I posit that proponents of a scene want to keep themselves (or a youthful part of themselves) alive forever. A vital, bristling scene with new blood doing new things that sound quasi-metallic-but-aren't-really means they get to be young for a few more years. If something sounds closer to the real thing (neo-thrash, for example, for as real as thrash ever was in any case) all the better! If not, drone will do, sure. Grunge revival? At least it has heavy guitars! They love to be in the centre of mainstream attention, be it as devils or angels. Is there really a difference between posers loving you and posers hating you?. In that sense, the recent upswing of pop media interest in Heavy Metal is a veritable renaissance, for them. The blood is the life.

This is why I found the recent neo-thrash boom so frustrating. Because the music itself isn't good. Even if the sounds sound good, if the riffs are good, if the playing is superhuman, if the cover is Repka-perfect, thrash happened at a specific point in time, it came from NWOBHM and punk, it moved into techno-thrash, then progressive metal and death metal. The path is beautiful because it is a path from a million births to a million deaths. There is weight there. There is, if not truth, the best prime material from which someone moulds A truth with their imagination and willpower.

Now we must be excited because Vektor are almost re-inventing the wheel (playing more than basic thrash riffs in a row and having a Voivod logo) because, hey, he haven't heard that in a while.

Only we have - I have. I listen to Voivod all the time. Voivod's guitarist, Piggy, is dead now. He was alive when I finally wrapped my head around Nothingface. Weight.

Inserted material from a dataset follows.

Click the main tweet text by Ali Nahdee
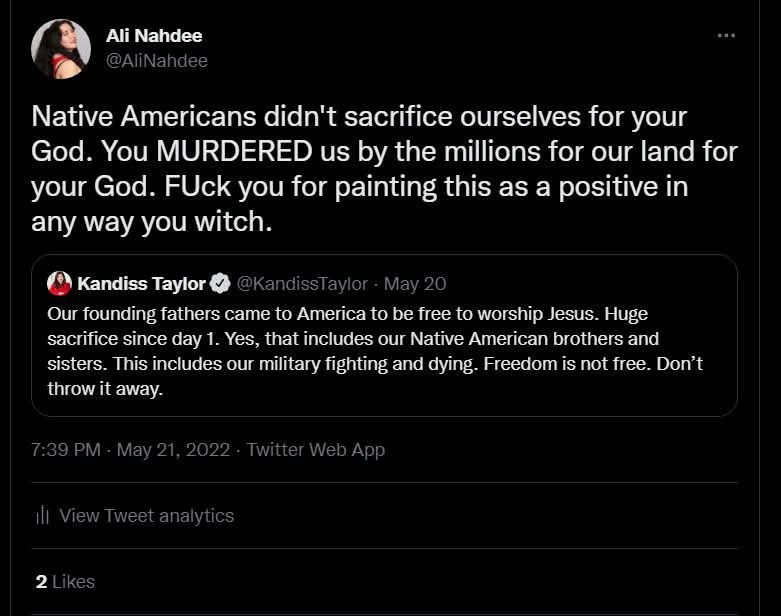pos(384,169)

Those that are like me recognise the beauty in Heavy Metal growing old and eventually dying. They want to be able to imagine 'rest', to imagine 'telos'. Living forever is a cruel imagination. They want to understand what Heavy Metal does to them and as the words are expressed (be it in prose or music or whatever other method) the color will leave their faces with them and they can finally become a stone. They must give up their own soul, to read their own minds.

If this sounds tragic (or worse, melodramatic) I urge you to not worry. That I 'wish to die' means little in  practical terms or even less in existential, we all have a death drive. To realize how it functions and to what imaginative ends it urges us is, instead, a delight. It is a brave move forward for me to realize that I don't really want for Heavy Metal to symbolize my eternal youth.

And in a very roundabout way, here's a silver lining for the folks that are resolutely in the 'METAL FOR EVER' camp, whom I alienate to no end. If there is 'old person Heavy Metal' to be created - and we haven't yet seen it be done successfully, we do not know what it would be - it would have to be created by people that are no longer chasing to recapture that youthful zest that got them into this subculture to begin with. Perhaps the only New Heavy Metal that would interest me (and as a by-product those that aren't like me) would be made by people whose love affair with this music has been coloured by the experience of shock, anger, grief, acceptance and rest that comes with the dying bride finally becoming a rotting bride.



And you? Do you want Heavy Metal to survive, readers?